Toen het tijd werd om de single “You Look Good in Neon” te schrijven – een liedje over after-hours hookups dat Harmeier de “ringer” van de LP noemt vanwege de inherente aantrekkingskracht op Texas-country radio – koos hij niet voor Lone Star nietjes als tequila of Shiner bier als smeermiddel van de tekst, maar voor een Italiaans digestief. “When it’s closing time and the lights come on/we should share a shot of Fernet,” gaat het refrein.
Harmeier lacht om het resultaat van die beslissing: fans zijn begonnen met het kopen van rondjes Fernet voor de groep als ze het nummer live spelen. Hij is blij dat ze iets anders omarmen dan de Moonpies, maar hij maakt zich geen illusies dat Cheap Silver and Solid Country Gold bij iedereen de juiste snaar zal raken.
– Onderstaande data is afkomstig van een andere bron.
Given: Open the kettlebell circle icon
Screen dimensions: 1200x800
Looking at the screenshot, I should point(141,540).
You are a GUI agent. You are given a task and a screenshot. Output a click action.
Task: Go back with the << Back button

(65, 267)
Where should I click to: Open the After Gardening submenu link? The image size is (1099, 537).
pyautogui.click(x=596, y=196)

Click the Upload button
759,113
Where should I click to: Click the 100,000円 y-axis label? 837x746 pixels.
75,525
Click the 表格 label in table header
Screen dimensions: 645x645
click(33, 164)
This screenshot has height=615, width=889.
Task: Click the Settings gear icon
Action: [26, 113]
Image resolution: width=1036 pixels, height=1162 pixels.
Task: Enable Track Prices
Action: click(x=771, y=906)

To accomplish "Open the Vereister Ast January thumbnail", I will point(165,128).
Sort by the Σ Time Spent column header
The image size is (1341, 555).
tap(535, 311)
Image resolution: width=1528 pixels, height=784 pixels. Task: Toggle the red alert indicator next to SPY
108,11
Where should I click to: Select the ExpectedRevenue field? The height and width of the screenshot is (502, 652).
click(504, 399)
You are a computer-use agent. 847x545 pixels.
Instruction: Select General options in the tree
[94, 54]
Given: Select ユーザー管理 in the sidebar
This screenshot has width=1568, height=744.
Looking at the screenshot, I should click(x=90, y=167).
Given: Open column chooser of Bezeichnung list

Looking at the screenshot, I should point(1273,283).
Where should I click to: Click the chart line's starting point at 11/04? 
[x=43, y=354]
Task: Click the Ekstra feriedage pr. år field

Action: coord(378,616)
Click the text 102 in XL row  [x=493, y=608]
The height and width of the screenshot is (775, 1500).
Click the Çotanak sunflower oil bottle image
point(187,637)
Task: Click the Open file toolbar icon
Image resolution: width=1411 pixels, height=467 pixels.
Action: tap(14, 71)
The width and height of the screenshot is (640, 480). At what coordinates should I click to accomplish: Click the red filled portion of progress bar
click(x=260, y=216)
” zoals mijn vader zullen het niet leuk vinden. Mijn vader was altijd raar over ons zelfs , omdat het niet Asleep at the Wheel,” zegt hij. “Het maakte me niet per se uit of dit een countryplaat was of niet. Ik wil niet in één hokje gestopt worden. Dat heb ik jaren geleden al bedacht, dat ik gewoon deze band wil hebben, met deze naam, en maken wat we verdomme willen. Het kan altijd evolueren.
“We’ll make another straight country record,” voegt hij eraan toe.
Just niet op dit moment. Met Cheap Silver omarmen Mike en de Moonpies deze nieuwe fase en hebben ze losse plannen om op te treden met een strijksectie of lokaal orkest in bepaalde steden. Hun setlist evolueert ook, met toevoeging van de groep’s recente cover van Fastball’s 1998 alt-rock one-hit-wonder “The Way” en het benadrukken van hun bijtende 2017 anthem “Country Music Is Dead,” waarvan Harmeier de boodschap samenvat als “Kiss my ass.”
“Sommige fans zullen Steak Night 2 willen,” zegt Odor, “maar we kunnen ze dat niet geven omdat we Steak Night al hebben gedaan. En nu we dit gedaan hebben, hoeven we niet nog een project met een symfonie te doen.”
Harmeier pauzeert om nog een peuk op te steken. “Ik raak in een bepaalde stemming,” zegt hij, “waar ik gewoon tegen de stroom in wil gaan van wat iedereen wil.”